● Work instructions:
Copy out the material below, putting "structure chart" wherever "hierarchy diagram" occurs and changing nothing else.

-- start --

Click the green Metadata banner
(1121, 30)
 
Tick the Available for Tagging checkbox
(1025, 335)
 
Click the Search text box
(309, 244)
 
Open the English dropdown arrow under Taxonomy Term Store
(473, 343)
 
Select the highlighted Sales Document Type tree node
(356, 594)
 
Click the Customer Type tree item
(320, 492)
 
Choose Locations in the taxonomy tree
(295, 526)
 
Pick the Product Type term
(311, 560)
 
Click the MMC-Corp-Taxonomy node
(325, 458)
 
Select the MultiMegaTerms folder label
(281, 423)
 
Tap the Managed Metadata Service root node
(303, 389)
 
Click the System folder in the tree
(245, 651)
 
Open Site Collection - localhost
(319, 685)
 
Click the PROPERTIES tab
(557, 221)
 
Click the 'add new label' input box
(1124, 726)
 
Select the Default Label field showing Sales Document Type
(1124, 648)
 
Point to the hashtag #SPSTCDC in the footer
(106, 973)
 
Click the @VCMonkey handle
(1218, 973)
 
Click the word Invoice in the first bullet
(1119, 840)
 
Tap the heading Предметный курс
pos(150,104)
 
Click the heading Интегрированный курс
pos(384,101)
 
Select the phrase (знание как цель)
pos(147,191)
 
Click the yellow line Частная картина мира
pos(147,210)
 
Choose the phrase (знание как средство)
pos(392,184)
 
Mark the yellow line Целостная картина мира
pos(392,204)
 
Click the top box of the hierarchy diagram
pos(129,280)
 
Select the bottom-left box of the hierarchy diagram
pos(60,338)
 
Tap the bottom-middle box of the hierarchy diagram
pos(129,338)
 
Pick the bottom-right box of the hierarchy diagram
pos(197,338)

-- end --

● Solution:
Click the green Metadata banner
(1121, 30)
 
Tick the Available for Tagging checkbox
(1025, 335)
 
Click the Search text box
(309, 244)
 
Open the English dropdown arrow under Taxonomy Term Store
(473, 343)
 
Select the highlighted Sales Document Type tree node
(356, 594)
 
Click the Customer Type tree item
(320, 492)
 
Choose Locations in the taxonomy tree
(295, 526)
 
Pick the Product Type term
(311, 560)
 
Click the MMC-Corp-Taxonomy node
(325, 458)
 
Select the MultiMegaTerms folder label
(281, 423)
 
Tap the Managed Metadata Service root node
(303, 389)
 
Click the System folder in the tree
(245, 651)
 
Open Site Collection - localhost
(319, 685)
 
Click the PROPERTIES tab
(557, 221)
 
Click the 'add new label' input box
(1124, 726)
 
Select the Default Label field showing Sales Document Type
(1124, 648)
 
Point to the hashtag #SPSTCDC in the footer
(106, 973)
 
Click the @VCMonkey handle
(1218, 973)
 
Click the word Invoice in the first bullet
(1119, 840)
 
Tap the heading Предметный курс
pos(150,104)
 
Click the heading Интегрированный курс
pos(384,101)
 
Select the phrase (знание как цель)
pos(147,191)
 
Click the yellow line Частная картина мира
pos(147,210)
 
Choose the phrase (знание как средство)
pos(392,184)
 
Mark the yellow line Целостная картина мира
pos(392,204)
 
Click the top box of the structure chart
pos(129,280)
 
Select the bottom-left box of the structure chart
pos(60,338)
 
Tap the bottom-middle box of the structure chart
pos(129,338)
 
Pick the bottom-right box of the structure chart
pos(197,338)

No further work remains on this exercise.